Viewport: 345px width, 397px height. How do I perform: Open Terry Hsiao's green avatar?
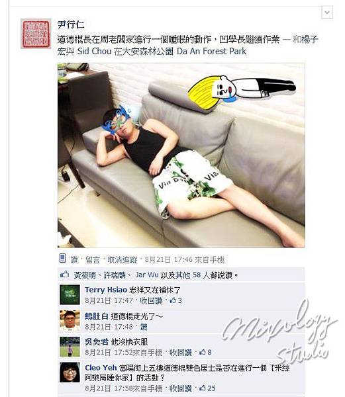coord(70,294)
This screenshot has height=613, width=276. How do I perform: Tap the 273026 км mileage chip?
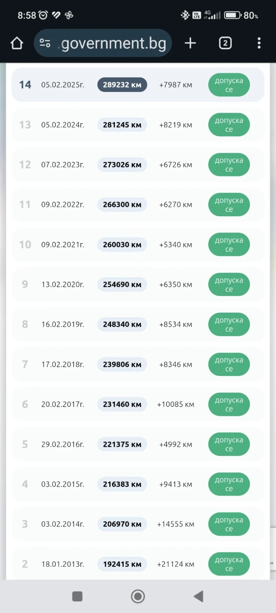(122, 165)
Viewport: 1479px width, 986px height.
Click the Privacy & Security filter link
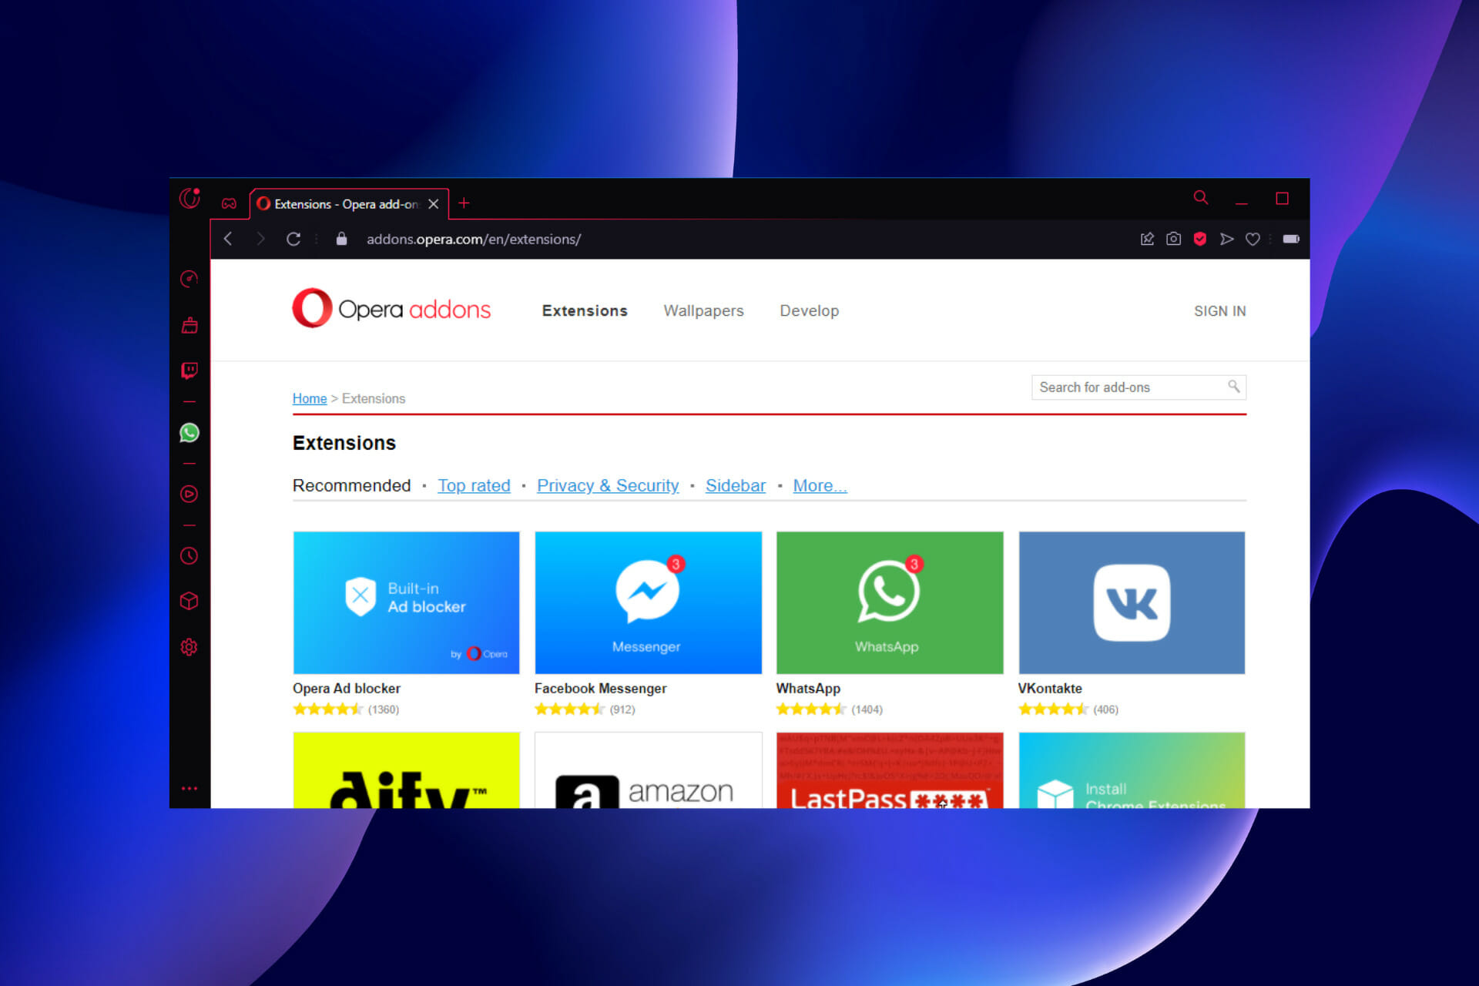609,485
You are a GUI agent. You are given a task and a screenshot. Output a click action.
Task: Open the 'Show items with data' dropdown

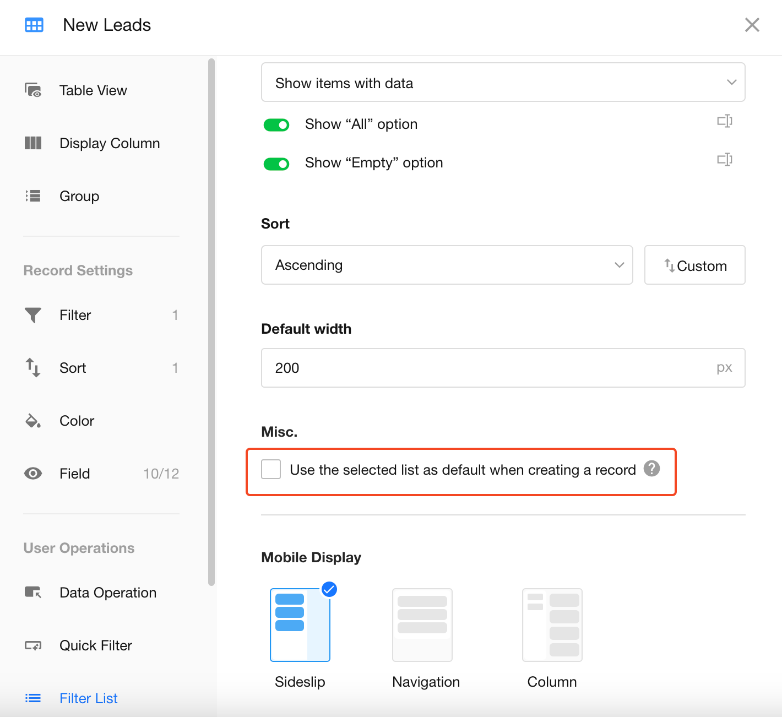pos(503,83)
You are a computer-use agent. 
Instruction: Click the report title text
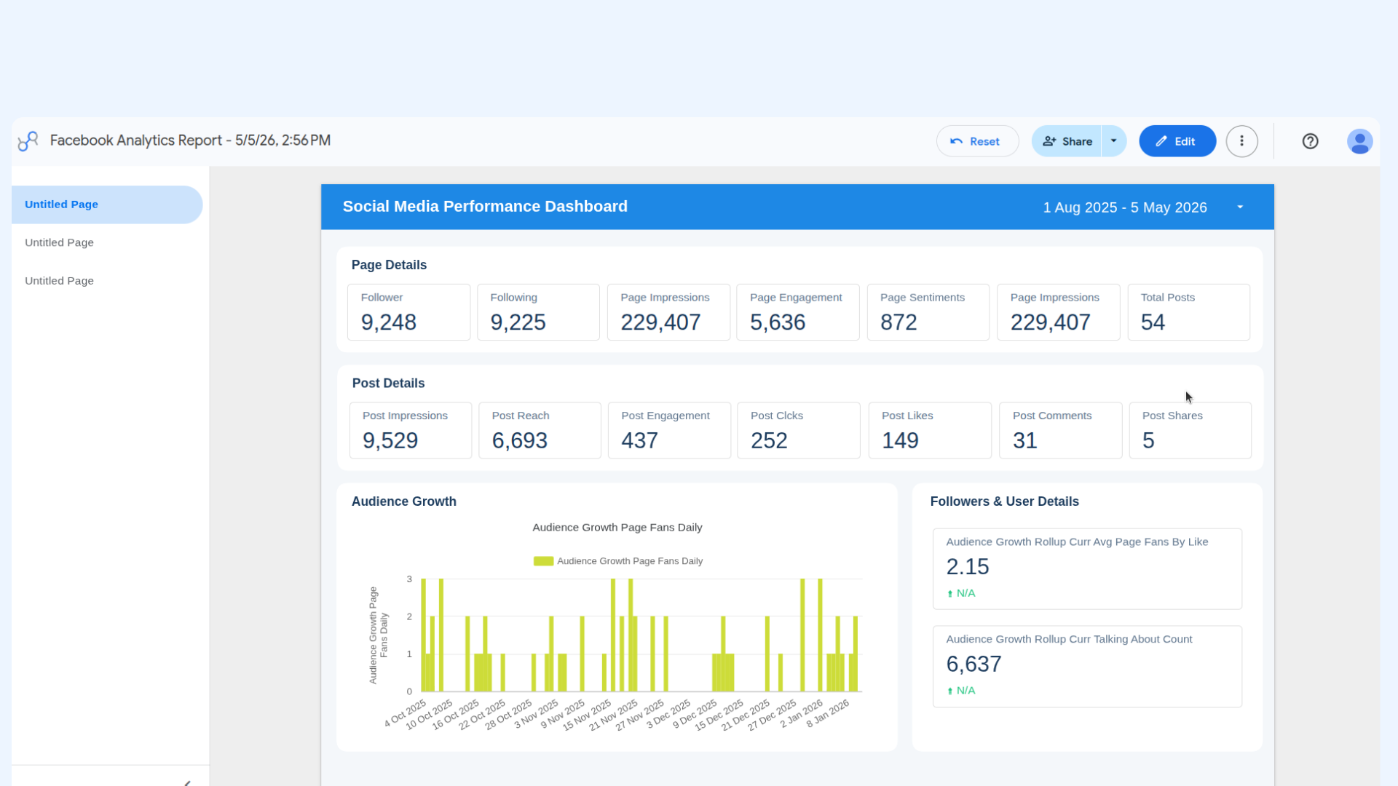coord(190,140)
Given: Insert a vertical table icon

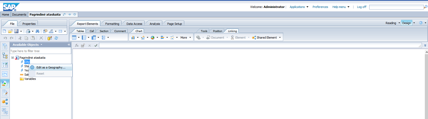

◇ ◇ ◇ ◇ ◇

### Directions for this task
Without the pictures, return the listing above from its first line through the line that has "You are a GUI".

### Task response
Viewport: 345px width, 397px height. How do I perform: Open Terry Hsiao's green avatar?
coord(70,294)
This screenshot has height=613, width=276. How do I perform: Tap the 273026 км mileage chip?
(122, 165)
Viewport: 1479px width, 986px height.
Click the Privacy & Security filter link
609,485
You are a GUI agent. You are given a task and a screenshot. Output a click action.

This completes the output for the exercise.